Carol Carpenter, General Manager per la britannica Trend Micro ha dichiarato ad InfoWorld: "Impiegare commercialmente Windows Update per distribuire altre applicazioni software solleva concrete domande relative ad una competizione scorretta".

Secondo la portavoce del gruppo, il fatto che il sistema di aggiornamento integrato nel sistema operativo venga impiegato in questo modo è "preoccupante": in particolare, Trend Micro teme che la competizione si sposti da un piano prettamente qualitativo ad uno commerciale. Uno scenario in cui Microsoft potrebbe contare sull'enorme bacino di utenza del proprio sistema operativo per raggiungere la maggior parte del mercato, sbaragliando facilmente ogni concorrente.

Microsoft, dal canto proprio, ha rimandato al mittente le accuse. Il monopolista ha ricordato che l'aggiornamento è proposto solamente a quelle postazioni sprovviste di antimalware, e solamente a coloro che avessero abilitato manualmente anche il componente Microsoft Update all'interno di Windows Update. Anche in questa circostanza comunque, l'installazione vera e propria non viene avviata automaticamente, ma solamente previa esplicita richiesta dell'utente.

Frattanto, l'effetiva distribuzione di Microsoft Security Essentials presso il pubblico italiano parrebbe non essere ancora partita: il produttore sta infatti procedendo graualmente, privilegiando dapprima USA, Regno Unito ed altri mercati maggiori.
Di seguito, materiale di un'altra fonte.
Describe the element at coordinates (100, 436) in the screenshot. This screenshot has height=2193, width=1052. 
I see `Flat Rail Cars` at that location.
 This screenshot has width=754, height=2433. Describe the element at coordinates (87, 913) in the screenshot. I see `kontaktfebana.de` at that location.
Trend Micro non ha specificato se l'azienda sia già pronta ad adire le vie legali, ma la possibilità che il gruppo possa rivolgersi all'antitrust richiedendo una verifica per abuso di posizione dominante non è nemmeno stata esclusa.

Se così fosse, Microsoft si troverebbe, ancora una volta, sotto il microscopio di una commissione: tale lente si andrebbe ad unire a quella che il colosso continuerà ad aver puntata addosso per alcuni anni in seguito alla questione "browser web".